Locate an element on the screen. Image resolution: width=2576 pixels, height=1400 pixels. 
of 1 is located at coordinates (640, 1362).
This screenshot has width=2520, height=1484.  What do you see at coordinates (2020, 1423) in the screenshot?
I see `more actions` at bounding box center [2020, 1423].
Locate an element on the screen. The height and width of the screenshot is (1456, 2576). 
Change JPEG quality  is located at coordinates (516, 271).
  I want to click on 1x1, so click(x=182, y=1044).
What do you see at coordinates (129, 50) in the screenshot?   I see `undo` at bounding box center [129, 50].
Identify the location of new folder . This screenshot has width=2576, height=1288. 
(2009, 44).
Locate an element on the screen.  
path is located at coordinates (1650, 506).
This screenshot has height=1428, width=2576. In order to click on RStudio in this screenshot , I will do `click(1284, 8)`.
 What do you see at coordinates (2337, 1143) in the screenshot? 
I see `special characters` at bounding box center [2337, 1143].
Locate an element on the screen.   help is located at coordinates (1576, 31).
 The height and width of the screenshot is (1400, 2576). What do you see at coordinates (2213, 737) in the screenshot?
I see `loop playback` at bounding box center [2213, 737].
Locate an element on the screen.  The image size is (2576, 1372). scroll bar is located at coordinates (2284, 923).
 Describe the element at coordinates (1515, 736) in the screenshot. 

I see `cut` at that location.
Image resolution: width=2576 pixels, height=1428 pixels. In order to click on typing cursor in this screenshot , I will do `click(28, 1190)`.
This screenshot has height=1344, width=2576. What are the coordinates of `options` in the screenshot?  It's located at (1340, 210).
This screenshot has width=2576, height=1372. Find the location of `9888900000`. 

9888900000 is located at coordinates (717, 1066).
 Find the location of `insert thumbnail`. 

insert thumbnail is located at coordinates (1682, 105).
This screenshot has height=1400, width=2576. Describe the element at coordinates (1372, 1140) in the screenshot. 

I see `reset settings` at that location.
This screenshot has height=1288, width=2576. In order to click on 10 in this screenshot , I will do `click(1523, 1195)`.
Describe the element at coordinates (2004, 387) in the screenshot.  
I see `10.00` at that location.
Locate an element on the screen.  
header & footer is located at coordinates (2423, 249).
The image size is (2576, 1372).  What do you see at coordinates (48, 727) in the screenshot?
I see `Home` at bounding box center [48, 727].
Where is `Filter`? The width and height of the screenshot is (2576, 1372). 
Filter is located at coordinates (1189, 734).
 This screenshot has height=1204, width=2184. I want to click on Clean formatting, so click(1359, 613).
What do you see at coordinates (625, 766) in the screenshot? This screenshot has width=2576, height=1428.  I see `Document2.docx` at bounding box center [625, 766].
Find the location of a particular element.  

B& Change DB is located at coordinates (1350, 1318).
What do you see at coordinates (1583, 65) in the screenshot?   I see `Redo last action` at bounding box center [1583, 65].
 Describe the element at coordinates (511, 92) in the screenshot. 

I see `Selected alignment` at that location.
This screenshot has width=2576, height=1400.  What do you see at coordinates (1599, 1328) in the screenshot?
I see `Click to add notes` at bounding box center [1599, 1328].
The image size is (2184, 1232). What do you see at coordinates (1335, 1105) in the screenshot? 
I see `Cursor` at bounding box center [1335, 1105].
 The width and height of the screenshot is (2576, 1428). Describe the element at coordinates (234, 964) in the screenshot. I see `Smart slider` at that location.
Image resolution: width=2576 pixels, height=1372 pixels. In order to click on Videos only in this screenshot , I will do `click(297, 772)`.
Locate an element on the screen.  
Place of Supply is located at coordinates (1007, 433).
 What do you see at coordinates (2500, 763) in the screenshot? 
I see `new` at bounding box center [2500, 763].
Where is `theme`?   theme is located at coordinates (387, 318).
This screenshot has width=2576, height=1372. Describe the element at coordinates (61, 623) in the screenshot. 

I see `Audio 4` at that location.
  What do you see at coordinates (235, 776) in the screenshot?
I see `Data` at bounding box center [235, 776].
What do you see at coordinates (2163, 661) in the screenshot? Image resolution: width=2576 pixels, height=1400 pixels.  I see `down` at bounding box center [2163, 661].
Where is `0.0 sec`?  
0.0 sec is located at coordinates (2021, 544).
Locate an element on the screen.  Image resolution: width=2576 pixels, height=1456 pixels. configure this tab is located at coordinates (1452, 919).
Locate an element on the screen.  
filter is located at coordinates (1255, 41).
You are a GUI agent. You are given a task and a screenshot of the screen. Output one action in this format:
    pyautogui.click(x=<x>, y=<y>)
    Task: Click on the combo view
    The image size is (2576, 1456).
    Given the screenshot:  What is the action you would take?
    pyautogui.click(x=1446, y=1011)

#### [Aim]
Copy every line of the listing above verbatim, from first to last.

#### [Reply]
Locate an element on the screen. Image resolution: width=2576 pixels, height=1400 pixels. 
of 1 is located at coordinates (640, 1362).
This screenshot has width=2520, height=1484.  What do you see at coordinates (2020, 1423) in the screenshot?
I see `more actions` at bounding box center [2020, 1423].
Locate an element on the screen. The height and width of the screenshot is (1456, 2576). 
Change JPEG quality  is located at coordinates (516, 271).
  I want to click on 1x1, so click(x=182, y=1044).
What do you see at coordinates (129, 50) in the screenshot?   I see `undo` at bounding box center [129, 50].
Identify the location of new folder . This screenshot has width=2576, height=1288. 
(2009, 44).
Locate an element on the screen.  
path is located at coordinates (1650, 506).
This screenshot has height=1428, width=2576. In order to click on RStudio in this screenshot , I will do `click(1284, 8)`.
 What do you see at coordinates (2337, 1143) in the screenshot? 
I see `special characters` at bounding box center [2337, 1143].
Locate an element on the screen.   help is located at coordinates (1576, 31).
 The height and width of the screenshot is (1400, 2576). What do you see at coordinates (2213, 737) in the screenshot?
I see `loop playback` at bounding box center [2213, 737].
Locate an element on the screen.  The image size is (2576, 1372). scroll bar is located at coordinates (2284, 923).
 Describe the element at coordinates (1515, 736) in the screenshot. 

I see `cut` at that location.
Image resolution: width=2576 pixels, height=1428 pixels. In order to click on typing cursor in this screenshot , I will do `click(28, 1190)`.
This screenshot has height=1344, width=2576. What are the coordinates of `options` in the screenshot?  It's located at (1340, 210).
This screenshot has width=2576, height=1372. Find the location of `9888900000`. 

9888900000 is located at coordinates (717, 1066).
 Find the location of `insert thumbnail`. 

insert thumbnail is located at coordinates (1682, 105).
This screenshot has height=1400, width=2576. Describe the element at coordinates (1372, 1140) in the screenshot. 

I see `reset settings` at that location.
This screenshot has height=1288, width=2576. In order to click on 10 in this screenshot , I will do `click(1523, 1195)`.
Describe the element at coordinates (2004, 387) in the screenshot.  
I see `10.00` at that location.
Locate an element on the screen.  
header & footer is located at coordinates (2423, 249).
The image size is (2576, 1372).  What do you see at coordinates (48, 727) in the screenshot?
I see `Home` at bounding box center [48, 727].
Where is `Filter`? The width and height of the screenshot is (2576, 1372). 
Filter is located at coordinates (1189, 734).
 This screenshot has height=1204, width=2184. I want to click on Clean formatting, so click(1359, 613).
What do you see at coordinates (625, 766) in the screenshot? This screenshot has width=2576, height=1428.  I see `Document2.docx` at bounding box center [625, 766].
Find the location of a particular element.  

B& Change DB is located at coordinates (1350, 1318).
What do you see at coordinates (1583, 65) in the screenshot?   I see `Redo last action` at bounding box center [1583, 65].
 Describe the element at coordinates (511, 92) in the screenshot. 

I see `Selected alignment` at that location.
This screenshot has width=2576, height=1400.  What do you see at coordinates (1599, 1328) in the screenshot?
I see `Click to add notes` at bounding box center [1599, 1328].
The image size is (2184, 1232). What do you see at coordinates (1335, 1105) in the screenshot? 
I see `Cursor` at bounding box center [1335, 1105].
 The width and height of the screenshot is (2576, 1428). Describe the element at coordinates (234, 964) in the screenshot. I see `Smart slider` at that location.
Image resolution: width=2576 pixels, height=1372 pixels. In order to click on Videos only in this screenshot , I will do `click(297, 772)`.
Locate an element on the screen.  
Place of Supply is located at coordinates (1007, 433).
 What do you see at coordinates (2500, 763) in the screenshot? 
I see `new` at bounding box center [2500, 763].
Where is `theme`?   theme is located at coordinates (387, 318).
This screenshot has width=2576, height=1372. Describe the element at coordinates (61, 623) in the screenshot. 

I see `Audio 4` at that location.
  What do you see at coordinates (235, 776) in the screenshot?
I see `Data` at bounding box center [235, 776].
What do you see at coordinates (2163, 661) in the screenshot? Image resolution: width=2576 pixels, height=1400 pixels.  I see `down` at bounding box center [2163, 661].
Where is `0.0 sec`?  
0.0 sec is located at coordinates (2021, 544).
Locate an element on the screen.  Image resolution: width=2576 pixels, height=1456 pixels. configure this tab is located at coordinates (1452, 919).
Locate an element on the screen.  
filter is located at coordinates (1255, 41).
You are a GUI agent. You are given a task and a screenshot of the screen. Output one action in this format:
    pyautogui.click(x=<x>, y=<y>)
    Task: Click on the combo view
    The image size is (2576, 1456).
    Given the screenshot:  What is the action you would take?
    pyautogui.click(x=1446, y=1011)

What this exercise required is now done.